Ma allora, come sempre, che fare? Se anche – e siamo lontani dall’esserne persuasi – la motivazione umanitaria fosse sufficiente per giustificare l’intervento, come sostiene Peter Singer richiamando il disastro del Rwanda, non si può nascondere (è Singer stesso a ricordarlo) che la risoluzione dell’Onu non autorizza all’intervento militare. In ottica utilitaristica ma nella sua versione consequenzialista, i rischi collaterali contano eccome. Non sarebbe stato meglio tentare di ottenere il risultato sperato adottando misure deterrenti e sanzioni di elevata efficacia, puntando proprio (e unicamente) sulle ragioni umanitarie dell’opposizione a Gheddafi? La soluzione di Nancy è poi del tutto insoddisfacente: perché attendere (che l’intervento militare abbia successo) per impedire (in seconda battuta, appunto) il ritorno dei sordidi interessi materiali sulla scena politica? Così facendo, ci si piegherebbe alla volontà occidentale, spiega Badiou, di reprimere il carattere “inatteso e intollerabile” (per i signori della guerra occidentali) della rivolta egiziana e tunisina, “l’autonomia politica” e “l’indipendenza” dei rivoltosi arabi.

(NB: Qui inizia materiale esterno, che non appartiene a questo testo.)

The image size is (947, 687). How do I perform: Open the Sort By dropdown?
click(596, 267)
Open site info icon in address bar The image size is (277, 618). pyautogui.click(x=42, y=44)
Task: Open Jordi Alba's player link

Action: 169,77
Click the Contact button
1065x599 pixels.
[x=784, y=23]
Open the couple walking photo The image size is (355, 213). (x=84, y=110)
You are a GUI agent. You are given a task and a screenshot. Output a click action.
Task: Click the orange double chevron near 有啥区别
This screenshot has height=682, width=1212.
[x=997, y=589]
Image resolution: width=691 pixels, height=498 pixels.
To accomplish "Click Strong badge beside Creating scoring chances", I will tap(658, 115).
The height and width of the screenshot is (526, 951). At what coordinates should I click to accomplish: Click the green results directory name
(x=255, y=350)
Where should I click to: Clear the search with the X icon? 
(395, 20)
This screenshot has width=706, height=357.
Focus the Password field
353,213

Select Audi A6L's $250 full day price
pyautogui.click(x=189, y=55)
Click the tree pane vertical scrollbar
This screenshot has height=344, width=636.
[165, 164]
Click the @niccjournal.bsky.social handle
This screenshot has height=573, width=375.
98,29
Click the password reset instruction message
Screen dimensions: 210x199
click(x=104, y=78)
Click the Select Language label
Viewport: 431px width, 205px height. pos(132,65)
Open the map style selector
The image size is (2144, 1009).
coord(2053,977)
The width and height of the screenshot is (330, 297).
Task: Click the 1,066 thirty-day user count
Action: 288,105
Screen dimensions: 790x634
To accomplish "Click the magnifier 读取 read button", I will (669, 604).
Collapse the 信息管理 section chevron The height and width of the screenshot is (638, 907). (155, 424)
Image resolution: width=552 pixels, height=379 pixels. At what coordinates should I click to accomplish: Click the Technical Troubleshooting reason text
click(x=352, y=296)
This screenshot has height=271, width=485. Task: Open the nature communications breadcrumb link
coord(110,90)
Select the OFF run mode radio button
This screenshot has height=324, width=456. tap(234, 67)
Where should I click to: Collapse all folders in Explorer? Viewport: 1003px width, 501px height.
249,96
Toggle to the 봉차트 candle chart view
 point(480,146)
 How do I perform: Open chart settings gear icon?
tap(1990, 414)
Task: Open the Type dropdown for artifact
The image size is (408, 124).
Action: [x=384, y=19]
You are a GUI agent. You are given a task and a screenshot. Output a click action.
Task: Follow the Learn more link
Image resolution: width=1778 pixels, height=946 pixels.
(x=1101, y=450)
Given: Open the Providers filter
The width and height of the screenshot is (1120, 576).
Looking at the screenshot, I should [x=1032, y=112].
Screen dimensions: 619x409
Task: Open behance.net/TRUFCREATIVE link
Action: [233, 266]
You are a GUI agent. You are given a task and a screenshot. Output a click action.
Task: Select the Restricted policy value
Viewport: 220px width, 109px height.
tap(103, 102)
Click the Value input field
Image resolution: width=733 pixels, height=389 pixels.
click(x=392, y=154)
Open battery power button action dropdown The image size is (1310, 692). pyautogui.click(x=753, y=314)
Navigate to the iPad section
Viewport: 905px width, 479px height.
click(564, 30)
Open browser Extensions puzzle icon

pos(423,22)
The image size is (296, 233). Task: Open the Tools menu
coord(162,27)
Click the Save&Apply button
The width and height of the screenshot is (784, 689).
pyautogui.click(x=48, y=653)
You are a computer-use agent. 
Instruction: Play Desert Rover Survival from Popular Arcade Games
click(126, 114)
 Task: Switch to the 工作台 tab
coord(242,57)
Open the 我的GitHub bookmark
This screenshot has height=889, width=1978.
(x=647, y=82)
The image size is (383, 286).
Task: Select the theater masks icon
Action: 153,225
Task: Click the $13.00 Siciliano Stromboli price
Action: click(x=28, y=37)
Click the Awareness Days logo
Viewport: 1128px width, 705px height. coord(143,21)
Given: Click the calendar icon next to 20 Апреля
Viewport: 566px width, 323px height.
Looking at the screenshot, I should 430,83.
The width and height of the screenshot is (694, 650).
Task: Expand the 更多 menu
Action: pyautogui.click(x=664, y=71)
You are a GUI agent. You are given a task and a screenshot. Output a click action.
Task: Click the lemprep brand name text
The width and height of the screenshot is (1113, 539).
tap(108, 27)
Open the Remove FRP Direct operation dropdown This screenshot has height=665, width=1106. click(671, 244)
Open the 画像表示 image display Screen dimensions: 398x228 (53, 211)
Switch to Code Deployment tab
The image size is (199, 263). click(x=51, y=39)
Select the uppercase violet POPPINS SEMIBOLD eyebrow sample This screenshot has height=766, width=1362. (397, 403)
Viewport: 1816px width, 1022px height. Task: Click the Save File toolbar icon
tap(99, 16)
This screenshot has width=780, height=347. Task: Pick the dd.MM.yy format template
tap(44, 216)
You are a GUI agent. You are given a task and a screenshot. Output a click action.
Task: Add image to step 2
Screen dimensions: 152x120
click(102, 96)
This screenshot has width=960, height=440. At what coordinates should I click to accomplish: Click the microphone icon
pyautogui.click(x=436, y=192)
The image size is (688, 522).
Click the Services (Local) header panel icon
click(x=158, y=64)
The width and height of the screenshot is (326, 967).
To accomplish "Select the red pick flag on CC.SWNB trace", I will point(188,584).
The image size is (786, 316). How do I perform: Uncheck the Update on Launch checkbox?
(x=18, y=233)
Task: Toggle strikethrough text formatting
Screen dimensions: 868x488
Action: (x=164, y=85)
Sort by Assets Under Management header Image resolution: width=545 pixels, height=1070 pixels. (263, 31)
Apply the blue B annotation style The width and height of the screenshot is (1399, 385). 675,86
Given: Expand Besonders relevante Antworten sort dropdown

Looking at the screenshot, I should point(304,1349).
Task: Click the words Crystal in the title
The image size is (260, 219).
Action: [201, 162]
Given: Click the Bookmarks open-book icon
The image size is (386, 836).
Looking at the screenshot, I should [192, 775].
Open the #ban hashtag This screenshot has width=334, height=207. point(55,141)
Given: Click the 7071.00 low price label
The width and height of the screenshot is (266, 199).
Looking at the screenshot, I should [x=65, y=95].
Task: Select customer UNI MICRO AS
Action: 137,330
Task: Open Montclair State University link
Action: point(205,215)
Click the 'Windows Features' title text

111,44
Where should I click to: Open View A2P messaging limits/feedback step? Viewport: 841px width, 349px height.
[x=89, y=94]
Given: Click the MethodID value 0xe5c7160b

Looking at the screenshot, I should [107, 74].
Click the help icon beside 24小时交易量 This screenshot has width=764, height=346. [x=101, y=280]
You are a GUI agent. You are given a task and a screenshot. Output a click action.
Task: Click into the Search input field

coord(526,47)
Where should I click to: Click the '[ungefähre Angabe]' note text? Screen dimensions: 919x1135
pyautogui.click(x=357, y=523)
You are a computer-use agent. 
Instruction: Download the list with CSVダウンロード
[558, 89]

Badiou ha ragione: come scrivevo in questo blog qualche post fa, il mondo multipolare ha le sue esigenze. Non basta ricordare che l’imperialismo occidentale dei tempi della guerra fredda e degli anni immediatamente successivi non può più ambire a dominare il mondo. La vera rivoluzione giungerà quando l’Occidente avrà imparato a fare un passo indietro, ad accettare la differenza, a capire che il concetto di sovranità è ancora più importante, ora che il mondo è globalizzato. Quello di Nancy è un errore logico: è proprio il mondo che vorremmo, la società (internazionale) nella quale vorremmo vivere, per usare le parole scritte da Singer in altri saggi, che ci chiama a rivisitare i tradizionali criteri della logica interventista. E il mondo nel quale vorremmo vivere, oggi e domani, non è quello di Sarkozy e Cameron, ma uno che i paesi arabi, così come quelli dell’America Latina e quelli asiatici, siano legittimati a costruire in posizione di indipendenza e di pari diritti rispetto alle nazioni occidentali.